26

3 1 0
                                    

Wanita yang memberi kartu nama saat pertunjukan Tuan Pesulap adalah seorang desainer interior. Setidaknya, begitulah yang tertulis di kartu nama.

Baiklah, waktunya berpindah ke hal lain. Nanti saja meneleponnya. Aku belum tahu harus mengatakan apa.

Aku mengambil kertas yang terlipat di meja, bersebelahan dengan kartu nama. Tanganku gemetar saat membuka lipatan kertas, tapi mataku langsung membaca isinya tanpa diminta.

Alden, kau yang membaca ini pertama kali, bukan? Baiklah, ini waktunya pelajaran terakhir dariku.

Yang kamu lihat sebelum aku menghilang adalah sihir untuk membatalkan kematian.

Hanya berlaku untuk kematian yang sudah berada di depan mata, seperti yang dialami kakakmu. Lebih tepatnya, transfer waktu. Aku memberi waktu kehidupan yang ada di darahku pada kakakmu melalui jam waktu kehidupannya. Memang tak perlu menuangkan seluruh darah ke permukaan jam, tapi tetap saja butuh jumlah yang tidak sedikit.

Ingat saat aku mengatakan untuk tidak salah memakai jam? Ini alasannya.

Perlu ditekankan satu hal. Aku tidak sepenuhnya mati. Aku hanya kehilangan waktu di dunia nyata, dan otomatis dipindahkan ke dunia sihir. Hanya sihir ini yang memindahkan mereka-orang-orang yang memberi waktunya pada orang lain-ke dunia sihir secara otomatis, bukannya mati dengan "normal".


Risiko dari sihir ini tentu saja ada.

Sihir yang ada di dalam diriku hilang sepenuhnya dari muka bumi. Sihir ini adalah sihir terakhir yang bisa kupakai. Sayangnya, maafkan aku, Alden, inang utama dari sihir-sihir itu berakhir padaku dan belum diteruskan. Seharusnya kamu yang meneruskannya, tapi sepertinya tak sempat. Entahlah sihir apa yang sudah ada pada dirimu. Apa pun itu, bila masih ada, jaga ia. Ia adalah bagian dirimu.

Seperti biasa, pikiran berpengaruh. Lebih lengkap lagi, alasanmu melakukannya ikut serta juga pada hasil. Apa alasanmu melakukan sihir ini? Ia yang akan menentukan gagal atau tidak.
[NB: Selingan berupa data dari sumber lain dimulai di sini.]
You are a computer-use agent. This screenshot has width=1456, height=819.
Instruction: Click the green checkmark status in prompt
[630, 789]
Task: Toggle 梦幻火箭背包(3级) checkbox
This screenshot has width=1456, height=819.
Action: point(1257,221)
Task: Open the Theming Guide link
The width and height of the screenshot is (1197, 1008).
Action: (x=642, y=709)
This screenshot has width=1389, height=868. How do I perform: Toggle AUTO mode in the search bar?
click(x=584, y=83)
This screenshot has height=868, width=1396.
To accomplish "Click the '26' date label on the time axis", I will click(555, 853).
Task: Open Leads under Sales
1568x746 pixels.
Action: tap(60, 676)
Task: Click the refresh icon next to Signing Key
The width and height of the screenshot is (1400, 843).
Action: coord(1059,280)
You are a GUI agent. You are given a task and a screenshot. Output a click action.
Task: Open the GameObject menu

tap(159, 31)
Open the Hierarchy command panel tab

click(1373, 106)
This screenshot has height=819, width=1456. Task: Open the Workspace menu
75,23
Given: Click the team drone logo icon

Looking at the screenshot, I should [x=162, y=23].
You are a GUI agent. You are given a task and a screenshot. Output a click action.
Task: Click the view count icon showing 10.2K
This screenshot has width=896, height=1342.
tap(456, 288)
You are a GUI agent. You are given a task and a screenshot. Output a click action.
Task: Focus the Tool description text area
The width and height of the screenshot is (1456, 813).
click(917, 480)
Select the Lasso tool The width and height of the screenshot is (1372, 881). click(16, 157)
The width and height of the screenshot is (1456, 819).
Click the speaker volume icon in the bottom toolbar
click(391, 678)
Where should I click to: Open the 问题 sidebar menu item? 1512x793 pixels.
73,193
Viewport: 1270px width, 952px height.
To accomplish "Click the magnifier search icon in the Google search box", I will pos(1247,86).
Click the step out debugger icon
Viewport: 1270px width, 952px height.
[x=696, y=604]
Bila gagal, waktuku pindah ke tubuh kakakmu, tapi tak membuatku pindah secara otomatis. Oleh karena itu, aku memintamu berjaga-jaga seandainya aku gagal.

Perlukah aku memberitahu niatku?

Saat kubilang kamu mirip anak yang ingin kujaga, aku sedang bicara jujur. Pernahkah aku berbohong padamu? Iya. Aku pernah. Hanya sekali dalam ingatanku. Yaitu saat aku mengatakan bahwa aku ingin bertemu dengan anak itu kembali. Tapi, bukankah itu berbohong pada kakakmu ketimbang padamu?

Bagaimana kamu berlari ke belakang panggung mengingatkanku pada anak itu yang melakukan hal sama. Alasannya pun simpel sepertimu.

Ibunya terbaring di ranjang rumah sakit. Tak ada hiburan untuknya selain burung merpati yang terkadang mengetuk jendela kamar tempatnya dirawat.

Anak itu ingin menampilkan sulap paling hebat yang pernah ada untuk ibunya. Ia yakin, untuk bisa melakukannya, ia harus belajar dari pesulap paling hebat juga. Tak lama sejak itu, ibu si anak tiada. Dengan cara normal. Tapi, tetap saja ada kekosongan di dalam diri anak itu, dan aku tak tahu harus mengisinya dengan apa.

Aku hanya tak ingin kamu merasakan hal yang sama dengannya. Itu alasan utamaku. Selebihnya hanya alasan tambahan. Semacam bonus.


Pelajaran sihir dariku selesai. Ini yang terakhir. Mungkin lain kali aku hanya menceritakan pengalamanku. Mari kita lihat nanti. Semoga beruntung.

Ah, hampir lupa. Apa pun masalahmu dengan ibumu, atau orang lain, siapa pun itu, jangan pernah lari. Hadapi. Jangan benci ia. Kamu akan menyesal sendiri kalau ia sudah pergi meninggalkanmu.